The growth of the e-commerce industry has been very significant in the past few years. The younger generation has caught on to the idea of online purchases rather than picking up the goods physically from the market. The benefits associated with the online purchase of goods and services like a wide choice, easy refund policy, and home delivery have made it a convenient option. The government realised very soon that it was losing tax revenue on the online transactions. Thus the centre and state governments have tried to come out with their own concept of taxation to tax the e-commerce transactions. The CST, service tax, VAT, entry tax and equalisation tax were all brought in to make the e-commerce taxation complex.

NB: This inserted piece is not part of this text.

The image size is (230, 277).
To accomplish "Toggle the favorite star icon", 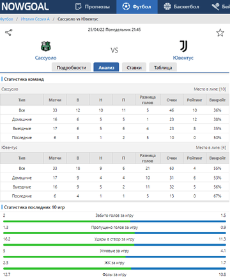I will (220, 33).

Goods or service? The very issue of categorising the e-commerce commodity as a good or service has been troubling the industry for quite some time. For example, the downloading of software and movies can be considered under both the heads. The variety of marketing techniques like cash on delivery, e-wallet, delivery through courier, and cash-back have made the taxation further complex.
Definition: To tax any commodity, it is essential to define the associated transactions. Many of the states have tried to come out with their hurriedly devised e-commerce transaction definition. The others have levied the entry tax on e-commerce transactions without even defining what it is. The best part is that the states are more concerned with enforcing the compliance on these.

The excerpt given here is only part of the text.